Current yield = Annual coupon amount / Market price


100 × 0.06
𝐶𝑢𝑟𝑟𝑒𝑛𝑡 𝑌𝑖𝑒𝑙𝑑 = = 0.0611
98.20

Current yield = 0.0611 or 6.11%

ii). Calculation of current yield;

Formula;

Current yield = Annual coupon amount / Market price


100 × 0.06
𝐶𝑢𝑟𝑟𝑒𝑛𝑡 𝑌𝑖𝑒𝑙𝑑 = = 0.0588
102
Current yield = 0.0588 or 5.88%

The term "return" refers to the entire increase in value of a bond or debenture over time. In the first
of the examples above, the par value is 100, the interest rate is 6%, and the current market value is
98.20, resulting in a calculated current yield of 6.11%.

We can generate 5.88% current returns with a second market value of 102 and a 6-percent interest
rate.

To get the current yield, divide the annual interest rate by the market price. Bond cost and yield are
indissociably connected. The present return, the debenture rate, and the current yield all increase in
proportion to the cost of the bond or debenture.
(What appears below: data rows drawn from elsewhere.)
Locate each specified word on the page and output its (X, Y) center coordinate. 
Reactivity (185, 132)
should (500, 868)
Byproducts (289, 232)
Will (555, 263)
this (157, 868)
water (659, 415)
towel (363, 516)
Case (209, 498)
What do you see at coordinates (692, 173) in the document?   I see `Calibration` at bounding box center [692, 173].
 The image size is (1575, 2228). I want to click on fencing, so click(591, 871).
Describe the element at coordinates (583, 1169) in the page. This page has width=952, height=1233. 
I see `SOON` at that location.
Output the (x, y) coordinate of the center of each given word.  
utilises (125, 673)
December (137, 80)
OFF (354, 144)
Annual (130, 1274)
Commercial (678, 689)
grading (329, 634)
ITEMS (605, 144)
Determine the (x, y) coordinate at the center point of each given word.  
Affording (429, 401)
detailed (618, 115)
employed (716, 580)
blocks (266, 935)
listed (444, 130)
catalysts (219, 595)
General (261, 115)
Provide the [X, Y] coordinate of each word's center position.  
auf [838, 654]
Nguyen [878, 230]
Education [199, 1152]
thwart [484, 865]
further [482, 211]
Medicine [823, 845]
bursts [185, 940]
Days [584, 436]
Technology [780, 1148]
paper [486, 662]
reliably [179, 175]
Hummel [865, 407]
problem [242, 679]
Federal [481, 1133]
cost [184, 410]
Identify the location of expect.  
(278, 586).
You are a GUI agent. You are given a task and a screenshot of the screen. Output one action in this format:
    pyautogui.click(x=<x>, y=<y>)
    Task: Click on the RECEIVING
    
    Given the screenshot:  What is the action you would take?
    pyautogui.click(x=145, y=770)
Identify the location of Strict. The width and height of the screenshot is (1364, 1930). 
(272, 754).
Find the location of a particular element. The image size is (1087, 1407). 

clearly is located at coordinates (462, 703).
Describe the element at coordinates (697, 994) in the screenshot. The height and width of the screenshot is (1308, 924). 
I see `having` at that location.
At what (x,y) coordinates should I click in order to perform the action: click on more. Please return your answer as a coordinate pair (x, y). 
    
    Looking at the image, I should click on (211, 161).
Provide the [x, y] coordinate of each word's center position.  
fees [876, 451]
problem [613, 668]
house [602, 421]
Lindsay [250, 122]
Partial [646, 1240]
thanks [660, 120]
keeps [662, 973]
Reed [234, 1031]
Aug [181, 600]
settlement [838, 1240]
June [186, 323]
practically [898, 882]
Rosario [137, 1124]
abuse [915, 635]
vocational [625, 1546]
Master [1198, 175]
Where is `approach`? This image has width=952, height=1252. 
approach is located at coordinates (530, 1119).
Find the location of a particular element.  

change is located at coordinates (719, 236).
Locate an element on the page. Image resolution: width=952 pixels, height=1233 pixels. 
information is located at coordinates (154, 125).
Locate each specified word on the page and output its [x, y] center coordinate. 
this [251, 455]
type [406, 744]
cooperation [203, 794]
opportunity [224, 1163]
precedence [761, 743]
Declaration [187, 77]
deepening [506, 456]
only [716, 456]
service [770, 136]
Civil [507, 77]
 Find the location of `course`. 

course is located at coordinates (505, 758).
The market price in the first instance is less than the market price in the second. The current return
is 6.11% in the first example's market price of 98.20, but it is 5.88% in the second example's market
price of 102. This shows that the higher the market price, the lower the current yield, and the higher
the market price, the greater the current return.
CONCLUSION

The preceding examples allow us to draw the conclusion that the existing return is higher when a
bond's market cost is lower and the present yield is lower when a bond's market cost is higher.
According to the aforementioned examples, higher market prices result in lower profits and lower
market prices produce greater profits.